Fault Containment Domains
Bryan Ford
baford@schirf.cs.utah.edu
Sat, 10 Dec 94 16:37:04 MST
> ...you can get new cross-district keys on the next restart in the same
> way that the persistent part of a KeyKOS system obtains new device keys
> after a restart - by looking them up in a nameserver or something like that
>.
> That's what I mean by "reconnect". KeyKOS already has to do it
> at some levels in the system.
>
>Here's how KeyKOS handles devices. Perhaps we can come up with a
>clever way to extend it along the lines you are thinking.
Bill Franz explained very well what I have in mind:
when a district starts or restarts, it has no connections to the
"outside" world except a single "magic" cross-domain key, pointing
to the equivalent of the KeyKOS device allocator. But instead of
the device allocator being some fixed, low-level, highly privileged
key, it might point to something higher-level, such as the root of
a traditional Unix-like file system. The district's restart logic
could then reconnect other cross-district keys through nameserver
lookups based on that first key.
>Given this mechanism, I can see how one would build a recoverable UNIX
>system that crossed containment domains, but I don't offhand see how
>to make processes unaware of the boundary operate correctly without
>some sort of transaction-oriented protocol between them.
Communication across districts would be essentially the same, in terms
of failure semantics, as communication through TCP/IP sockets between
two conventional Unix machines: processes would _not_ be unaware of
the boundary. Anyone holding a cross-district key must be prepared
to handle connection failures.
As I've said before, though, proxies could be used to implement
transparent reconnection. The simplest proxies would probably give
you at-least-once semantics for requests on the cross-district key.
In cases in which exactly-once semantics are needed,
smarter proxies could implement some kind of transaction-based
protocol in order to provide that.
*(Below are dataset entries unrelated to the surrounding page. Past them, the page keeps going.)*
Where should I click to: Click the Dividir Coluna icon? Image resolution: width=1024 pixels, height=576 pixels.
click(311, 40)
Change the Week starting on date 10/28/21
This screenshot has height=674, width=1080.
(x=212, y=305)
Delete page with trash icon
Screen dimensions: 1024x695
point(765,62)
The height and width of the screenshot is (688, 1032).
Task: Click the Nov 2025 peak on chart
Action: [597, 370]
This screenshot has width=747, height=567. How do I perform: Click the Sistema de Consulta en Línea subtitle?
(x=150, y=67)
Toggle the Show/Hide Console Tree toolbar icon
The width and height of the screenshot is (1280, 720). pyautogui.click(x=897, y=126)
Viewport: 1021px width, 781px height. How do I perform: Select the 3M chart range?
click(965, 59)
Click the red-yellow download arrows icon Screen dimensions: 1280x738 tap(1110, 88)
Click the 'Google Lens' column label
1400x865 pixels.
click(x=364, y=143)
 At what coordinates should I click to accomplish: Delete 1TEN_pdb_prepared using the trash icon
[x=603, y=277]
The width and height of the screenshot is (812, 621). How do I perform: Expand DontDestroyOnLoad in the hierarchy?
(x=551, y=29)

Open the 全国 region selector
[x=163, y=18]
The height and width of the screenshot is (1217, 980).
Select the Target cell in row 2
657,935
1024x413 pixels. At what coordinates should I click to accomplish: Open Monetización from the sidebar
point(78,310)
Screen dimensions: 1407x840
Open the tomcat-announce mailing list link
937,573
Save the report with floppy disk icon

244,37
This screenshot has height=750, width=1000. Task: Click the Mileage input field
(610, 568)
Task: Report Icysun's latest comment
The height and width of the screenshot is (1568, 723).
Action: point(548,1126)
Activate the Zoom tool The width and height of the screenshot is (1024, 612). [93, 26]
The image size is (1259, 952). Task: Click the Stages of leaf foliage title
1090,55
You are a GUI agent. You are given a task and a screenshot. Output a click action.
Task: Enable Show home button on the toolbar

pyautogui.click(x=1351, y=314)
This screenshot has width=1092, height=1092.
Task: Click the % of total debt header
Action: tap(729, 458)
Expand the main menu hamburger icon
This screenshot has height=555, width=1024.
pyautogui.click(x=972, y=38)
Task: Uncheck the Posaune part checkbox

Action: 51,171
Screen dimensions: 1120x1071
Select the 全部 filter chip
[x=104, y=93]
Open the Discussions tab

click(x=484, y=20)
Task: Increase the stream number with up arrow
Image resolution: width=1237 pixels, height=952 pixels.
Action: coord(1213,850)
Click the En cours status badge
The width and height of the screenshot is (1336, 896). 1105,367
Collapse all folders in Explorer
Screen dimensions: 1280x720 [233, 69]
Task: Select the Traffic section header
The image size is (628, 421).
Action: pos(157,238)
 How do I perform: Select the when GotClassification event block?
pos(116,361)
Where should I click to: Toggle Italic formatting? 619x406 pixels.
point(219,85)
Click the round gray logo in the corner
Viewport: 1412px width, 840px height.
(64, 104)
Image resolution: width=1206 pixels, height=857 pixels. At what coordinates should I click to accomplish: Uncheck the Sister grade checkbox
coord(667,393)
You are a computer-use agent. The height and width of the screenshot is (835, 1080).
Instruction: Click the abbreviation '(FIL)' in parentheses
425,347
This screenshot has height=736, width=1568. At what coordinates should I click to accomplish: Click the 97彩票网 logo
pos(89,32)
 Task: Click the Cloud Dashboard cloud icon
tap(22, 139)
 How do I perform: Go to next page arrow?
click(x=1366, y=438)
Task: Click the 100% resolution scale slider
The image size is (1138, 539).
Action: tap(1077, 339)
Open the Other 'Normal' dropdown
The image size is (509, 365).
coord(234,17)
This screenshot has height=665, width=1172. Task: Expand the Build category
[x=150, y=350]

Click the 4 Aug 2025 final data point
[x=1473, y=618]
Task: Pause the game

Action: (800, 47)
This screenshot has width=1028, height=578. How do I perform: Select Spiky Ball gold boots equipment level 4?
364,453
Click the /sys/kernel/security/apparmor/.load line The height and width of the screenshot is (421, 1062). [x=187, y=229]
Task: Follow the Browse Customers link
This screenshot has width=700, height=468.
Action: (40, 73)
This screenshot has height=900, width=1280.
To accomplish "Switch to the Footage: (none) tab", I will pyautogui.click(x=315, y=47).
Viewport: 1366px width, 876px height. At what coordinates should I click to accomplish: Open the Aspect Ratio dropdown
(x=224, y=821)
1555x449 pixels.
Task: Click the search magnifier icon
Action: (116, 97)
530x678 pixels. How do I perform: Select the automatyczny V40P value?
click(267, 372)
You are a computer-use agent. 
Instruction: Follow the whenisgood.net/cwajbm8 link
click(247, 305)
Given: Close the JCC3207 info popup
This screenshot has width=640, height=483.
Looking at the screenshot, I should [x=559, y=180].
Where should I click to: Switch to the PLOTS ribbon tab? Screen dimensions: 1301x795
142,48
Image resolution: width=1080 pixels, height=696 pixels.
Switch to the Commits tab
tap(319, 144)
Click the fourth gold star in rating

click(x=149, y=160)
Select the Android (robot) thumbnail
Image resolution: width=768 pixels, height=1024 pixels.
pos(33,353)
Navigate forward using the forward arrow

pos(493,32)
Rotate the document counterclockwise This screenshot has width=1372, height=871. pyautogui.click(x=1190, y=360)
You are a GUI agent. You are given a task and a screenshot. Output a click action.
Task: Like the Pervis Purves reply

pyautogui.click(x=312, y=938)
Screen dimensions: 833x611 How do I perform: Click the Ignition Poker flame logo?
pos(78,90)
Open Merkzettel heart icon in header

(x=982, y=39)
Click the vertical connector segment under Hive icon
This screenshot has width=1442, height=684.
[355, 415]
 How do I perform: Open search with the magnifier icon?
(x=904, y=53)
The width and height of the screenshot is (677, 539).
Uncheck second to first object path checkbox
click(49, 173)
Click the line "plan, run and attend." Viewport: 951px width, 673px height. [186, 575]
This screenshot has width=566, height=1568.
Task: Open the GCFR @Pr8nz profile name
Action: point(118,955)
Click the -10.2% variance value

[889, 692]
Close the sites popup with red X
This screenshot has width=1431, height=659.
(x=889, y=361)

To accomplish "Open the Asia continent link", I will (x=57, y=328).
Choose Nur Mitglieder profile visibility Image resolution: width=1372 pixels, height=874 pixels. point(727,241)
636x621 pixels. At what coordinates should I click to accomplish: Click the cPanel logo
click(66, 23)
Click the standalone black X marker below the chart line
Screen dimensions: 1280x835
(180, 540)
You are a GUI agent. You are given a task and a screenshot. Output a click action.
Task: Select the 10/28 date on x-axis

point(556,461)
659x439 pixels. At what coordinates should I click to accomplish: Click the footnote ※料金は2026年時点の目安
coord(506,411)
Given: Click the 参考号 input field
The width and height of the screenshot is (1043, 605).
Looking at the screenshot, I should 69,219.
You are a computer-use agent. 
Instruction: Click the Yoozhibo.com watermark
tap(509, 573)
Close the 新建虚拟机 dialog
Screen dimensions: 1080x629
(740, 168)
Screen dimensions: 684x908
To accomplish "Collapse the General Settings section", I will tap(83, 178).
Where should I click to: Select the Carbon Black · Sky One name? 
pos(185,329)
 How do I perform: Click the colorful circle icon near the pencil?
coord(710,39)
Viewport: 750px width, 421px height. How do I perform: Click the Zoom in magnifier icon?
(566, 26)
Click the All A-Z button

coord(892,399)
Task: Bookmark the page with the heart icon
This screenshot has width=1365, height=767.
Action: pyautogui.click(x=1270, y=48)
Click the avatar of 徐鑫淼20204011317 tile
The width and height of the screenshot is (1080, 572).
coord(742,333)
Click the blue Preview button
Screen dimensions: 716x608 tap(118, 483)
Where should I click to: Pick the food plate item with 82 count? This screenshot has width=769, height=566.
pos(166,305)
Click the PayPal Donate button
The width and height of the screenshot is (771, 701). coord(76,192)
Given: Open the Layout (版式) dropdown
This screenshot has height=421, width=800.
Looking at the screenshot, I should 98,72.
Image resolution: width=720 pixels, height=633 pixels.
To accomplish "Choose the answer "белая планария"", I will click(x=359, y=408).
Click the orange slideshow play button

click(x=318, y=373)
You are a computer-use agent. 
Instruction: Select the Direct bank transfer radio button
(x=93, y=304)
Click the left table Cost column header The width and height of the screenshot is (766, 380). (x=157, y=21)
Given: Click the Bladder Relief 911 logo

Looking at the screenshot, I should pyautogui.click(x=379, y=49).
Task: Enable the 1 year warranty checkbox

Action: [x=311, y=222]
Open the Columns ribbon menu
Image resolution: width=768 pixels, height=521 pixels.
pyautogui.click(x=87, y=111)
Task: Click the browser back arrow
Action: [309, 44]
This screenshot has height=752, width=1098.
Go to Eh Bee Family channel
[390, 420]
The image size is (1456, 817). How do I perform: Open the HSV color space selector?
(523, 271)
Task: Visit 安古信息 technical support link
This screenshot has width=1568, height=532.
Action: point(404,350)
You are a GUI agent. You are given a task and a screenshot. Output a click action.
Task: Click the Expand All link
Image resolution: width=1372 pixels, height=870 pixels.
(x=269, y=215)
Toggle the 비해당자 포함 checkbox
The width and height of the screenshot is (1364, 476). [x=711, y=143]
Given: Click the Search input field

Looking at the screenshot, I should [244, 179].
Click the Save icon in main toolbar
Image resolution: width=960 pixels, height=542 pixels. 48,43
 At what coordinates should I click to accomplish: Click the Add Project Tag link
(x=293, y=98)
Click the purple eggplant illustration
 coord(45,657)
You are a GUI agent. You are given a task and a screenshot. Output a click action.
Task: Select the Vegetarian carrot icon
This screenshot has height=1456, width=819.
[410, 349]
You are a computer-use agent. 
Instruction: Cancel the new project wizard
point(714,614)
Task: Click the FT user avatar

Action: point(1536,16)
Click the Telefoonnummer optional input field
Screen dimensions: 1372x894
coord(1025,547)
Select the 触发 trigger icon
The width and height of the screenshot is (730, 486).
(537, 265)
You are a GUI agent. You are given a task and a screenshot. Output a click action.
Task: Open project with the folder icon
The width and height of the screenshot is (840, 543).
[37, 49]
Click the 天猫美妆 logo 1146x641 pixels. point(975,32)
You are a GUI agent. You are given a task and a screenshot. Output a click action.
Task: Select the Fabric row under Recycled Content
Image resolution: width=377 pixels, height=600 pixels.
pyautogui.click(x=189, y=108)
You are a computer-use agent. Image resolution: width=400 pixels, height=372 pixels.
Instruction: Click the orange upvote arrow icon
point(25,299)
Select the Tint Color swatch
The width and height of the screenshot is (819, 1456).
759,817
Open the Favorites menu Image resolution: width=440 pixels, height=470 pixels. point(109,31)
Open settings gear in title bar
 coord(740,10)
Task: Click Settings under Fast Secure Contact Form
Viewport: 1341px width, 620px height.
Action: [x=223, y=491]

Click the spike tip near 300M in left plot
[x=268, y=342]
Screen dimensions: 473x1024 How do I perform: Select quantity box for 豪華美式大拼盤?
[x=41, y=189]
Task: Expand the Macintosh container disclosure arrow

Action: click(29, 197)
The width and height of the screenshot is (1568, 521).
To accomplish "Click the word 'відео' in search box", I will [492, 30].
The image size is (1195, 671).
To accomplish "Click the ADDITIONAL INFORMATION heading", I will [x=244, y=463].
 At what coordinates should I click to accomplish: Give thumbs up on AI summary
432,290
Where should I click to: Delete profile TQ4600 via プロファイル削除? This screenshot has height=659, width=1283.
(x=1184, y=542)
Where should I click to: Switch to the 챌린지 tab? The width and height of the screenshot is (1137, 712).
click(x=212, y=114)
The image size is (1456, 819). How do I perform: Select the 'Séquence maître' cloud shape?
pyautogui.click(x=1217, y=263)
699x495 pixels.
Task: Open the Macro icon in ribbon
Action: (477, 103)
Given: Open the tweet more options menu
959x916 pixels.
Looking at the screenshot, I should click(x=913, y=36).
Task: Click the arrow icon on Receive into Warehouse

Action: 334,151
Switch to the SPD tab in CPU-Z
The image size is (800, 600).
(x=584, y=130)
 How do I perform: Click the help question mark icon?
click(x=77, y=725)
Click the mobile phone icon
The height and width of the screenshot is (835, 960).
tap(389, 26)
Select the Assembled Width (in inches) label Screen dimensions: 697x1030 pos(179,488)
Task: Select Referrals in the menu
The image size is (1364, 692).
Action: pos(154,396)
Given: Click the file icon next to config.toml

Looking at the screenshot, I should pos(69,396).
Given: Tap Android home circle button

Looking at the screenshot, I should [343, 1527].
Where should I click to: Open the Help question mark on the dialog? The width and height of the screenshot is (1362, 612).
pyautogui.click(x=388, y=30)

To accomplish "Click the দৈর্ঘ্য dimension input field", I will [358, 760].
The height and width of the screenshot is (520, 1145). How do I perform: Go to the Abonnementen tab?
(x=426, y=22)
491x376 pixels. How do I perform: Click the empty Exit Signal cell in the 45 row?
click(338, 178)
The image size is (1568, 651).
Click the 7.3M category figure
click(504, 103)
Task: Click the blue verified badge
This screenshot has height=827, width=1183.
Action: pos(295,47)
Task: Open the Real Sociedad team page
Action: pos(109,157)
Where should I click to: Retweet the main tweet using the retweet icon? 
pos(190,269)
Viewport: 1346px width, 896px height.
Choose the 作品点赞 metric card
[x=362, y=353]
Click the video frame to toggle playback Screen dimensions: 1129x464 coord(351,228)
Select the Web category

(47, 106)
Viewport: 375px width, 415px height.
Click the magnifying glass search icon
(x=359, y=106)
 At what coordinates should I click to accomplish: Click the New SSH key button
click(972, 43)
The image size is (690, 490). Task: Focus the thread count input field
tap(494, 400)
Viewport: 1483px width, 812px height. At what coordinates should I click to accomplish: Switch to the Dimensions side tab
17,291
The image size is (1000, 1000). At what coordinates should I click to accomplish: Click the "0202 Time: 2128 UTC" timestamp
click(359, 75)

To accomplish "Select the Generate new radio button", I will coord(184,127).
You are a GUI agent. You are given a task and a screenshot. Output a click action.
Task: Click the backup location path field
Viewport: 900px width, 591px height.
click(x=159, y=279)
But a large number of applications
work just fine with weak failure semantics: the Unix world has been
living with it for years. :-)
>The novelty in what I'm thinking about doesn't relate to being a
>capability system per-se, thought that makes it easier to think about.
>The novelty is in sharing some system objects that I don't think
>anyone has tried to share before.
>
>In Mach, Amoeba, or Chorus, can a two threads in the same address
>space be running on different machines (as opposed to different
>CPU's)? I suppose that when I say same address space, this can be
>taken to mean that if one thread does an mprotect-type call on the
>address space or maps an object it is seen by the others. Has this
>been done before?
OK, now I think I see where you're going, and it's a good direction.
Traditional Mach, at any rate, confines a particular task to a
single machine, which means in turn that address spaces, protection
domains, IPC spaces, receive rights, and a bunch of other things are
confined to being on one machine at a time. All of these objects can
be _accessed_ transparently from remote nodes through NORMA IPC,
and can even be migrated from one machine to another, but they can't
exist "on" multiple machines simultaneously.
I think most other distributed OS's are the same way.
Note that the SAS crowd has brought this problem up, because if
you're going to distribute a SAS system you obviously have to have
a single address space shared across many hosts. But I don't
remember seeing any terriffic results in this regard yet.
Anyway, figuring out how to solve this problem, allowing _all_
the basic system abstractions to "exist" on multiple hosts
at once in a reasonably performant way, would be a very good
research direction. I've thought about it quite a bit myself,
although I have no immediate plans for work in that direction.
In fact, I think the implementation of such a system could
greatly benefit from the concept of "districts", whether or not
they happen to be persistent. If you want, I'll go over my
ideas in this area, but first I'd like to know if this is
indeed the problem you're trying to solve, and what your current
approach is.
Maybe we're on the road again... :-)
Bryan